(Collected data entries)
********
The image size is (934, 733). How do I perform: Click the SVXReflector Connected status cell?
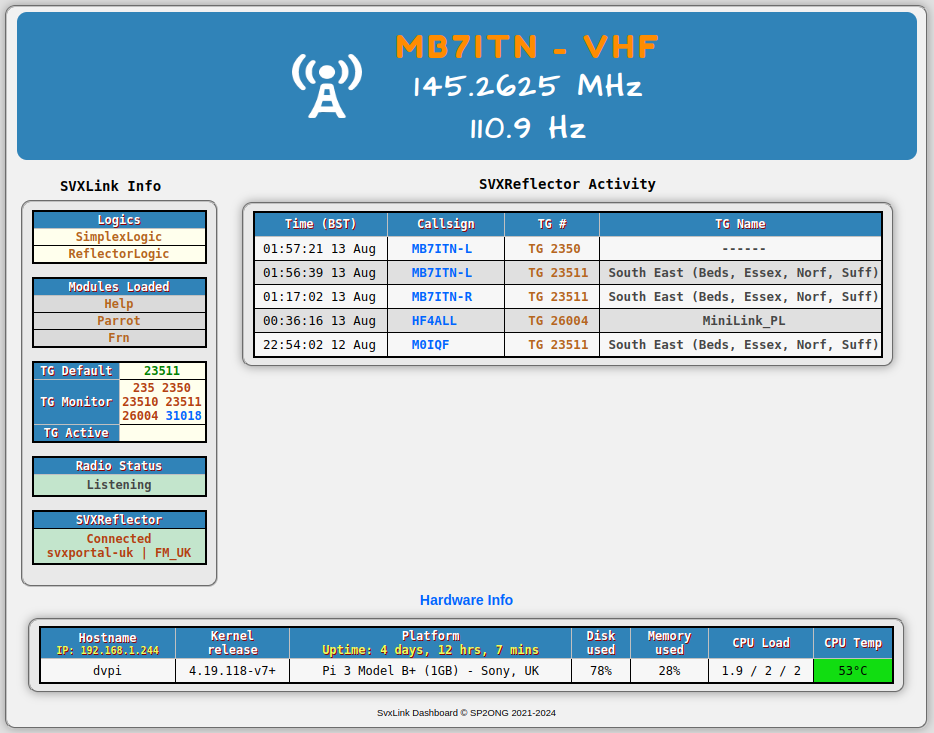119,546
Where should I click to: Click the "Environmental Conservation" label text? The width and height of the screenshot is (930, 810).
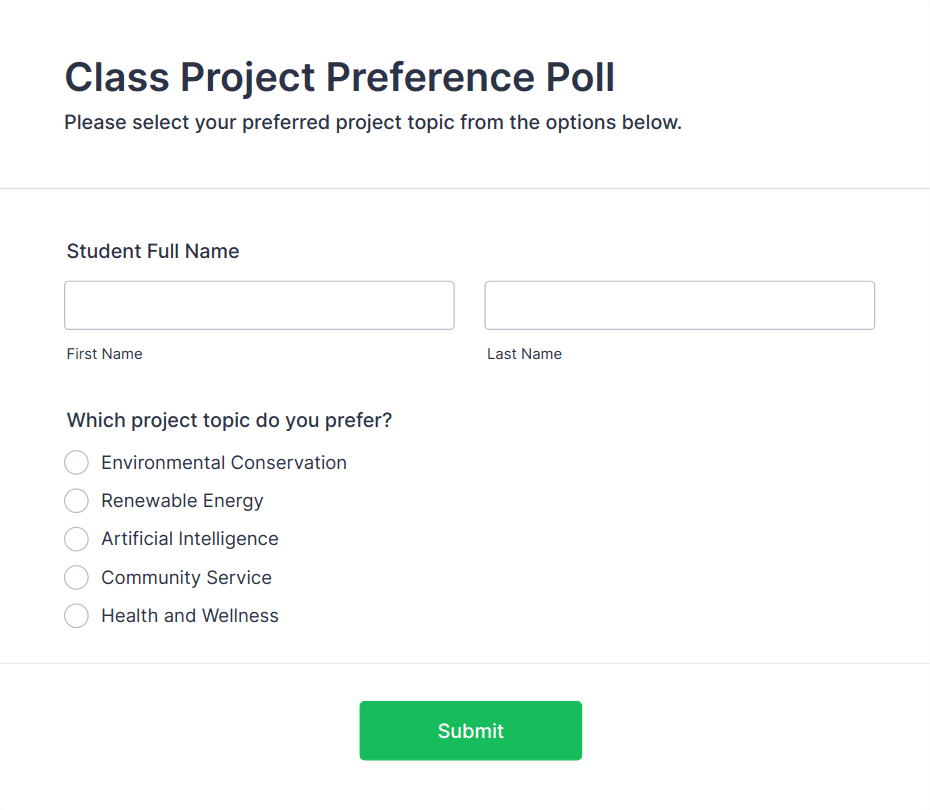point(224,463)
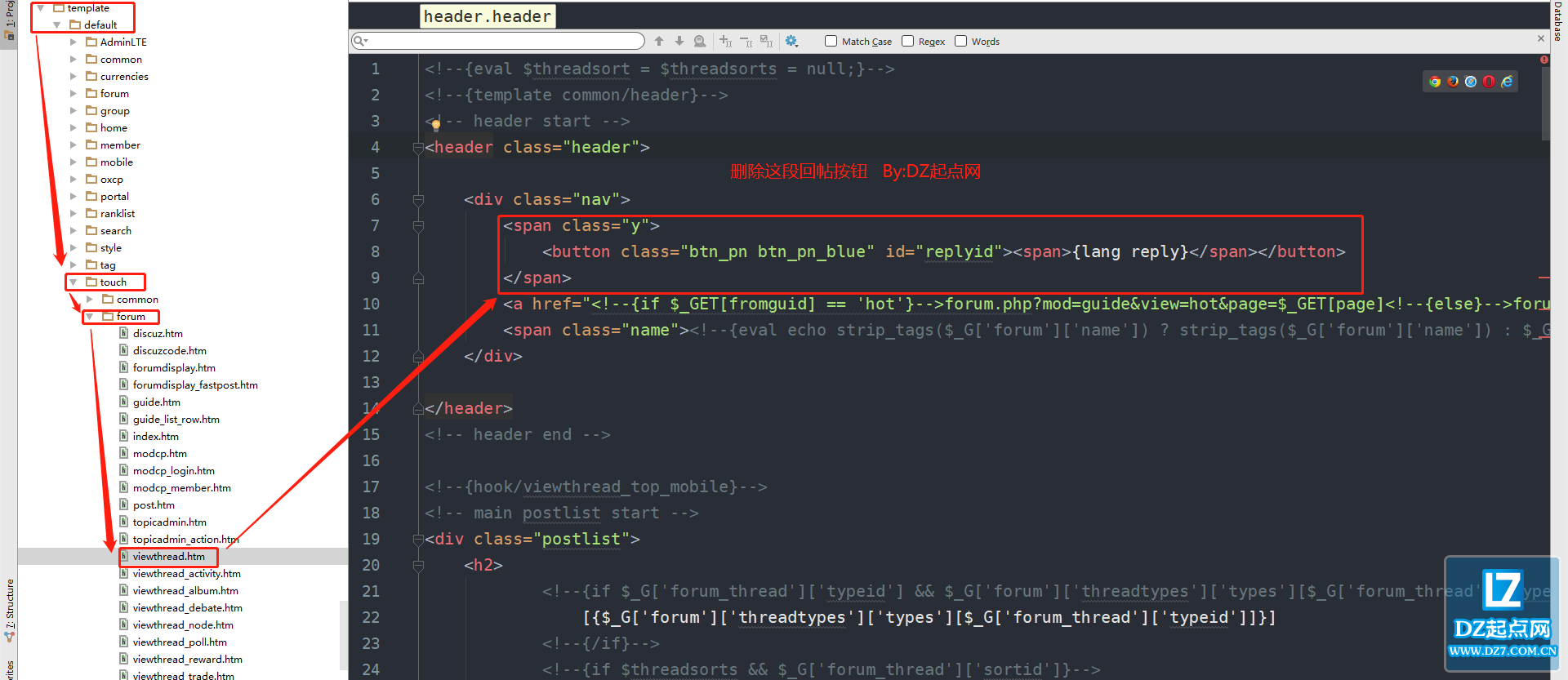Image resolution: width=1568 pixels, height=680 pixels.
Task: Enable the Match Case checkbox
Action: coord(831,41)
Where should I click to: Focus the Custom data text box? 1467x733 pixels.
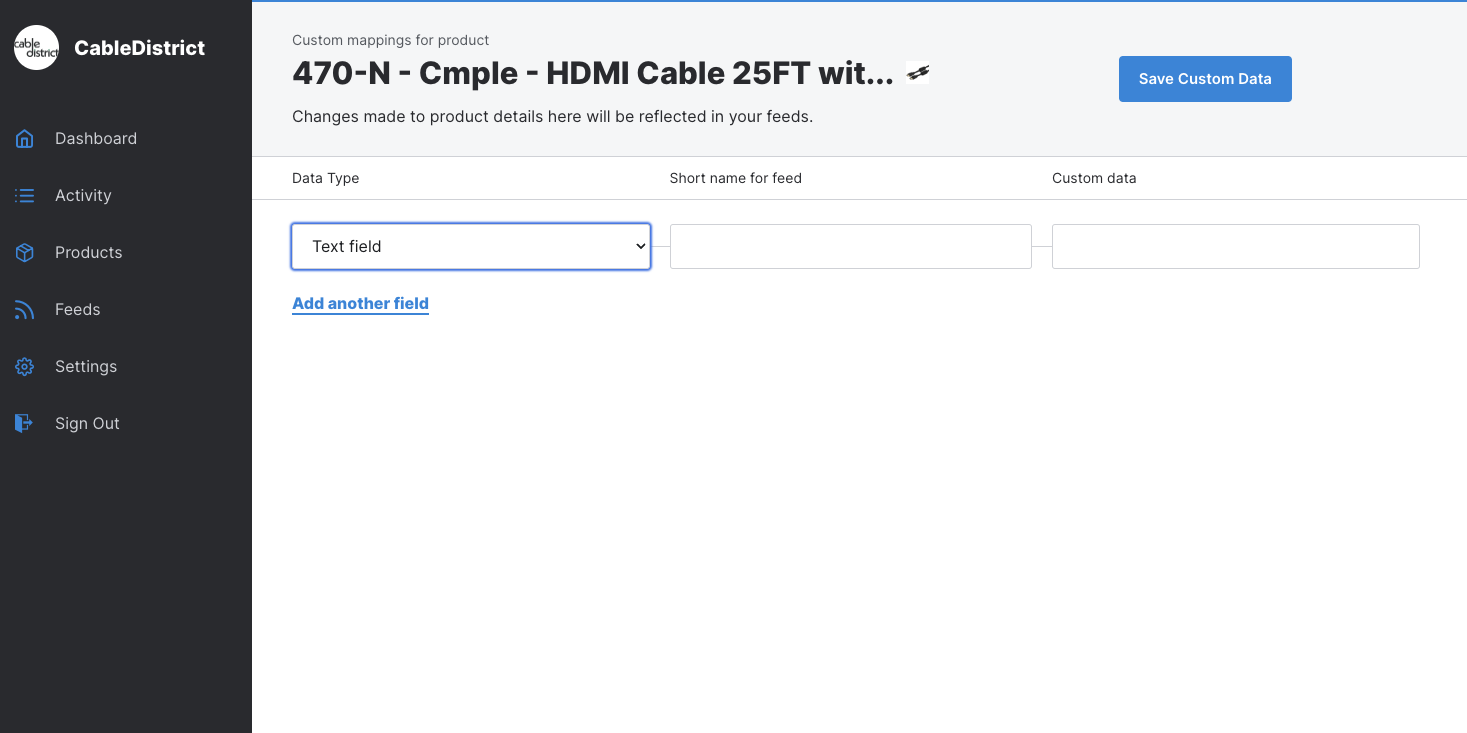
********
What is required: Each line from the line containing "Where should I click to: Click" through the final line of the data above must be retyped exactly; nothing else, and no pictures, may appear.

Response:
Where should I click to: Click the "Environmental Conservation" label text? The width and height of the screenshot is (930, 810).
point(224,463)
Image resolution: width=1568 pixels, height=680 pixels.
Task: Enable the Match Case checkbox
Action: coord(831,41)
Where should I click to: Focus the Custom data text box? 1467x733 pixels.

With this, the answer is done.